Jenniffer Torres Ortega (COL ’13) moved to the United States from Colombia three years ago without knowing a word of English. This fall, she enrolled at Georgetown, as one of a handful of students who transferred to the university from a community college.
Although the university does not keep records on the number of students who transfer from community colleges, Torres Ortega said that she sometimes feels almost alone in her experiences.
“I found it difficult to adapt to social life as a junior,” she said.
Like some community college transfers, Torres Ortega didn’t follow the usual path to college. Since she lives in Arlington, Va. she has to commute every day and has had difficulty joining the social scene.
“Students don’t seem to really connect in classes, but more in their dorms or activities. Even when I do connect with someone in class, it’s difficult to keep that going outside of the classroom.”
According to Senior Assistant Director of Admissions Leah Thomas and Assistant Director of Admissions Colleen Miltenberg, some community college transfers have taken time away from school to work or serve in the military.
“Many times the community college students have taken a bit more of a non-traditional path to end up where they are,” they wrote in an email.
Torres Ortega, for example, began her university studies in her native Colombia. After moving to the United States to be with her future husband, she enrolled in English as a Second Language classes at Northern Virginia Community College. After a year, she began taking liberal arts classes and looked into transferring to another university to complete the psychology degree she had left unfinished in Colombia.
The transfer process was fairly smooth, she said.
For the past 25 years, Georgetown has partnered with 16 schools, including Northern Virginia, for the Community College Preferred Consideration program. Partner institutions are able to nominate two students for favored consideration by Georgetown, and it often pays off well.
In 2011, the acceptance rate for students nominated in the program was 60 percent, while in 2010 it was 44 percent, according to Thomas and Miltenberg. In contrast, Georgetown’s overall transfer acceptance rate for the 2011 admissions cycle was 10 percent.
Torres Ortega was able to transfer 60 credits, the maximum allowed by Georgetown, and she has almost finished her psychology major. Because transfer students are required to take classes at Georgetown for at least two years, she is continuing with the premed track, and she plans to add a minor to her course load next year.
While Georgetown is challenging, Torres Ortega said, professors and deans have been very understanding, and she has enjoyed the jump to a university. She is not alone in finding academic success at Georgetown.

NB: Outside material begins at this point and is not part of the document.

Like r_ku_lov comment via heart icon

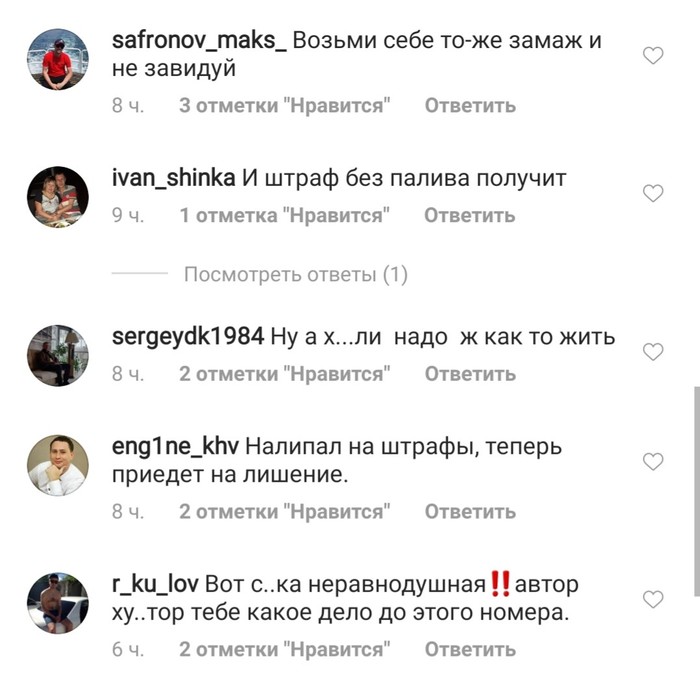pos(653,599)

Mark Svensson (COL ’12) transferred to Georgetown from Rockland Community College in 2010. Svensson did not apply to college during high school. After graduation, however, he decided that he wanted to hit the books after all, so he enrolled in Rockland’s honors program.
“I knew after my freshman year that I wanted to transfer,” he said. “While most students at Rockland don’t transfer to a 4-year college after completing their associate’s degree, 90 percent of those in the honors program do transfer to Ivy League or other Tier I schools.”

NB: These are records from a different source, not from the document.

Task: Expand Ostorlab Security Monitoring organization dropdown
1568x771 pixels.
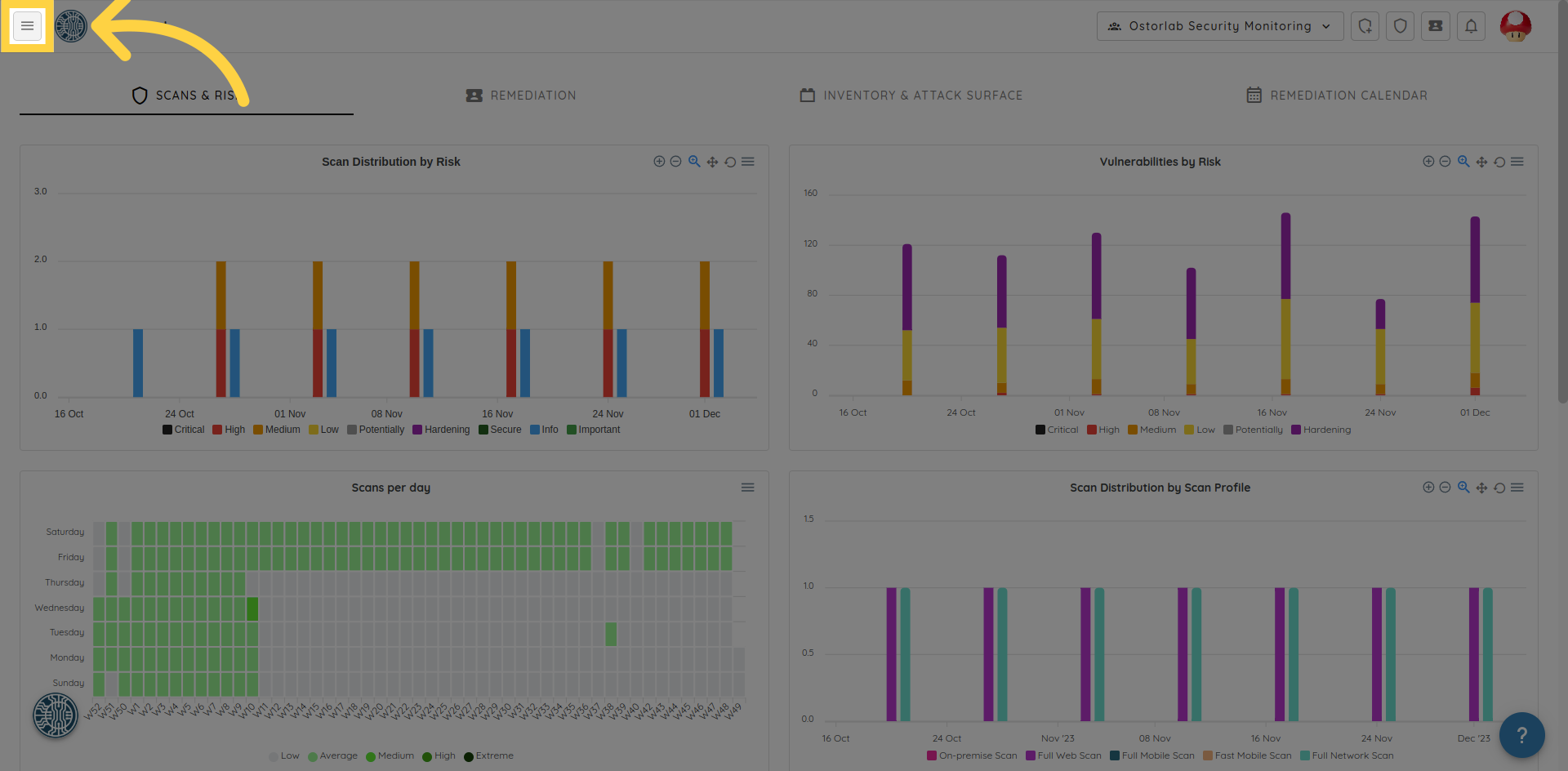Action: [1219, 26]
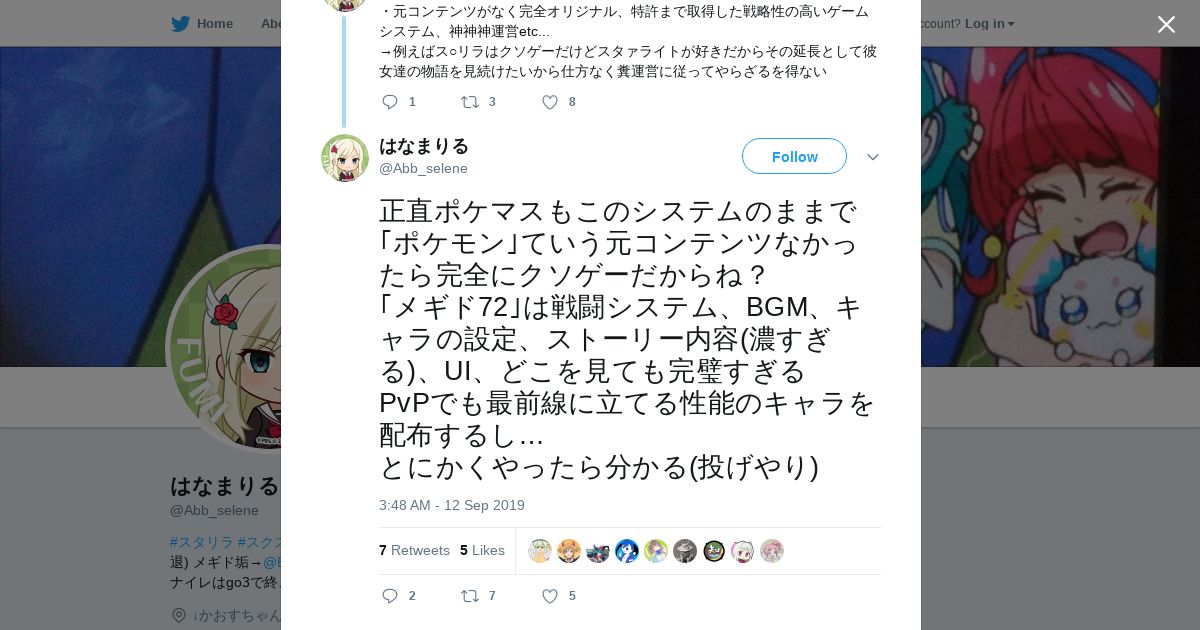Click the retweet icon with count 7
The width and height of the screenshot is (1200, 630).
(470, 596)
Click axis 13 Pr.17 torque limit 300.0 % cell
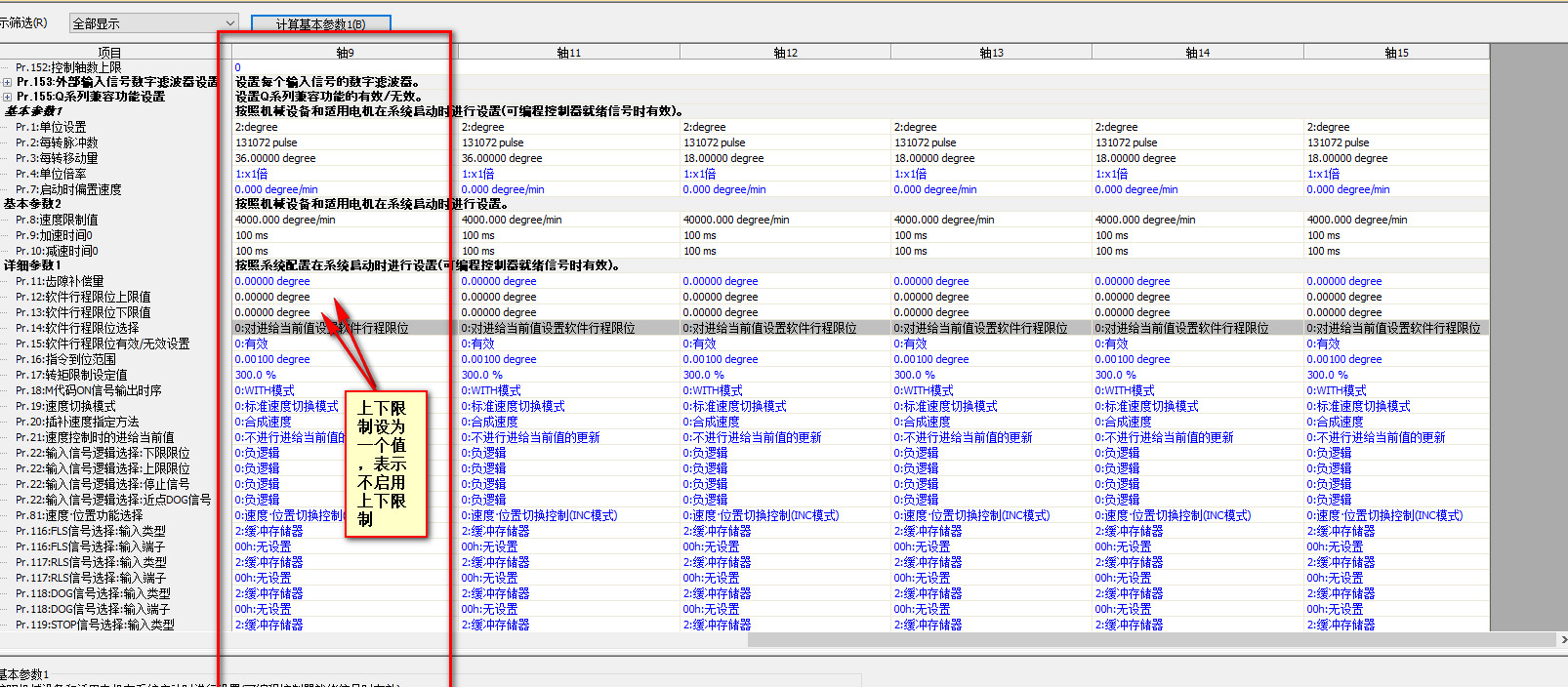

Svensson is now a government major at Georgetown.
“I always wanted to come to Georgetown because of the politics and international relations,” he explained.

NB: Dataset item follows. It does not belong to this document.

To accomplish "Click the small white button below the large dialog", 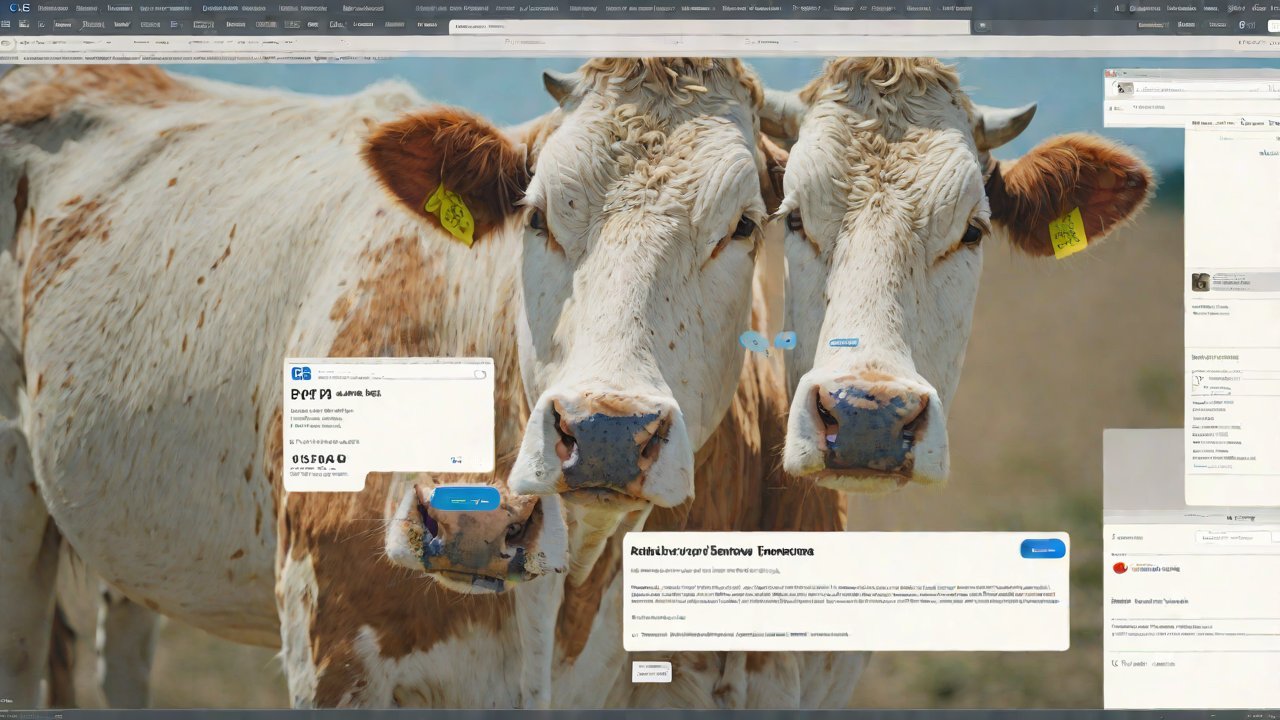I will [x=651, y=672].
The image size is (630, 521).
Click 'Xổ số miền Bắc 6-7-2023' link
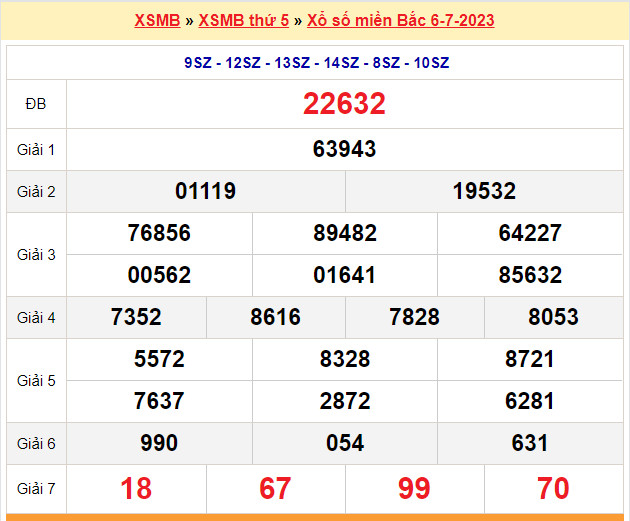point(400,20)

Emily Schuster (COL ’14), a Japanese major and transfer from Portland Community College, was waitlisted by Georgetown her senior year of high school.
Schuster decided to attend community college as an inexpensive alternative until she had another shot at her dream school. The second time around, she was accepted.
Unlike Svensson and Torres Ortega, Schuster had little support from her former school.
“Most students at Portland transfer to the state university afterwards. Applying to Georgetown was a fairly independent process. Luckily, I had already done it once,” she said, laughing.
While Schuster has enjoyed her transition to the Hilltop, there have been some bumps along the way. Because she could not receive credit for many of her general education classes, Schuster will be taking 20 credits every semester until she graduates and does not have time for many extracurricular activities.
Other elements of the transition have gone more smoothly. She has found a core group of friends among transfer students, and she lives with three other transfers in a Village A apartment.
Svensson, too, said it was easy for him to transition to campus. Shortly after he arrived on campus, he met then-Georgeotwn University Student Association President Calen Angert (MSB ’11). Angert, he said, took him under his wing and introduced him to many of his current friends and encouraged him to join GUSA.
While the transition was rockier for Torres Ortega, she said overall she is enjoying her campus experience and wants to apply to Georgetown Medical School.
“When I first moved to the [United States], I visited Georgetown’s campus with friends and told them that I would be going here. They all laughed,” she reminisced. “Sometimes it’s still hard to believe that I’m here, that I’ve done it. The first day that I bought a Georgetown sweater and put it on, [I] really felt like I belong[ed] here. That’s a good memory.”